DOCUMENT SEGMENT:
Larry King: Is that what attracted you to the movement, growing up with it?
Tabatha Coffey: I'm gay. So I've been out forever, it feels like. Sometimes it feels like I come out multiple times a year depending on who I'm speaking too. But the biggest lesson that I learned from growing up in the environment I grew up in, was although it was very unorthodox and there were a lot of things that in retrospect people could find wrong with it, the biggest thing was authenticity and people were really standing up for what they believe in and who they are, and taking that chance, and standing with themselves to make themselves happy. And as a child, that was very empowering.
Larry King: Having progressive parents, did that make it easier to come out?
Tabatha Coffey: Interestingly, no it didn't. My mother was not very happy when I came out, which I thought would be the opposite. It was extraordinary.

GIVEN EXERCISE A: In the interview excerpt, rewrite the passage from "Larry King: Is" up to and including "It was extraordinary.", with "progressive" changed to "liberal".
GIVEN EXERCISE B: Write what comes next in the interview excerpt, starting right after its last sentence.

DATASET CONTENT:
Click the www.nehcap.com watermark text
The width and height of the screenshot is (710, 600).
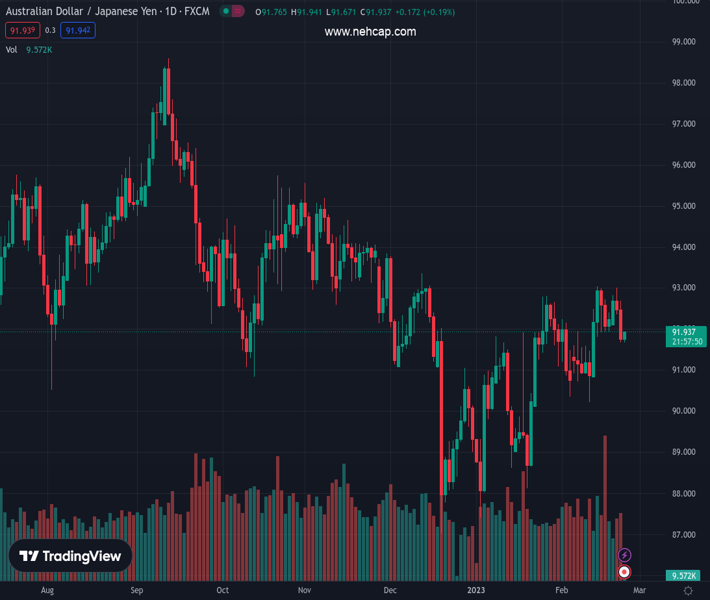pyautogui.click(x=370, y=32)
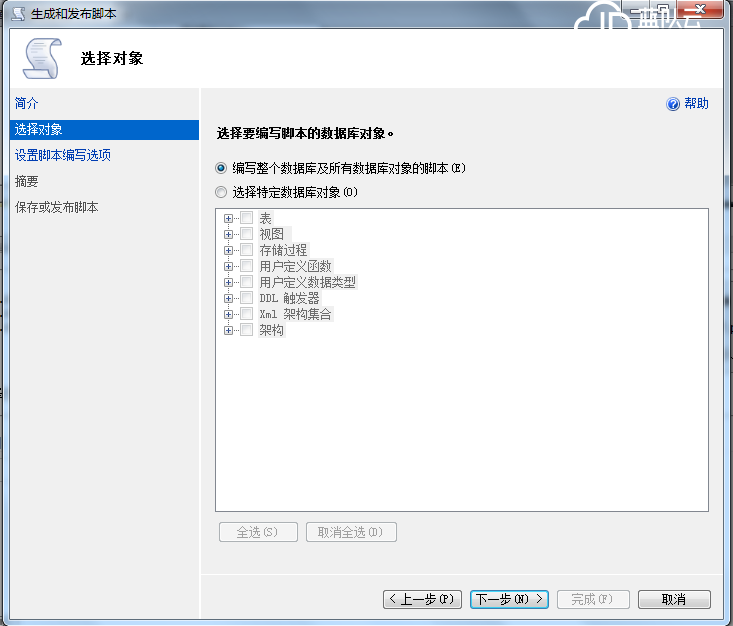The height and width of the screenshot is (626, 733).
Task: Expand the DDL 触发器 tree node
Action: [x=229, y=298]
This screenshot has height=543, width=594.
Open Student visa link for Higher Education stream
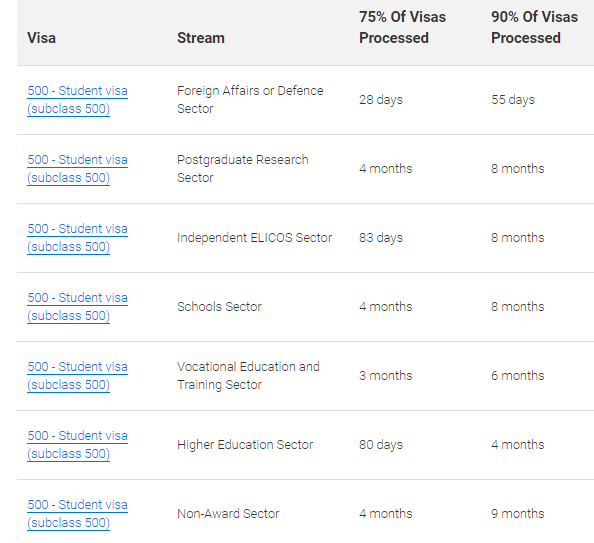(77, 444)
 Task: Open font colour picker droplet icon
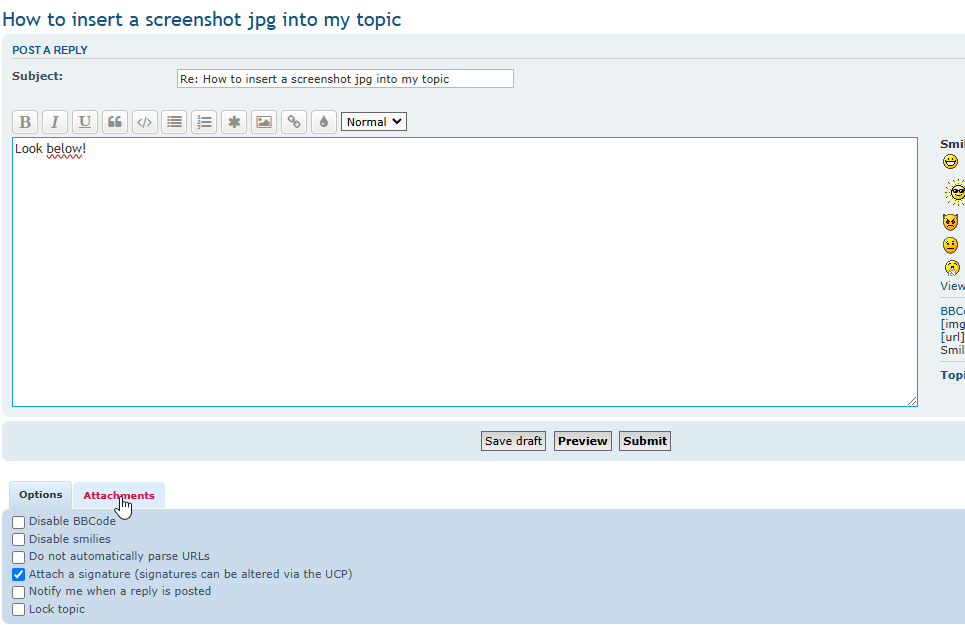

EXERCISE ANSWER A:
Larry King: Is that what attracted you to the movement, growing up with it?
Tabatha Coffey: I'm gay. So I've been out forever, it feels like. Sometimes it feels like I come out multiple times a year depending on who I'm speaking too. But the biggest lesson that I learned from growing up in the environment I grew up in, was although it was very unorthodox and there were a lot of things that in retrospect people could find wrong with it, the biggest thing was authenticity and people were really standing up for what they believe in and who they are, and taking that chance, and standing with themselves to make themselves happy. And as a child, that was very empowering.
Larry King: Having liberal parents, did that make it easier to come out?
Tabatha Coffey: Interestingly, no it didn't. My mother was not very happy when I came out, which I thought would be the opposite. It was extraordinary.

EXERCISE ANSWER B:
Larry King: How old were you?
Tabatha Coffey: 15.
Larry King: She didn't handle it well?
Tabatha Coffey: She did not handle it well. No, she did not handle it well. And it took along time for her to handle it well. So that made me not handle it well, and it made it a very confusing time as well. So it took awhile for her to warm up to it and it was an extraordinary thing. But luckily, in the end she did.
Larry King: And your father?
Tabatha Coffey: My father disappeared when I was 11 years old.
Larry King: Oh.
Tabatha Coffey: He went to work one day and never came back.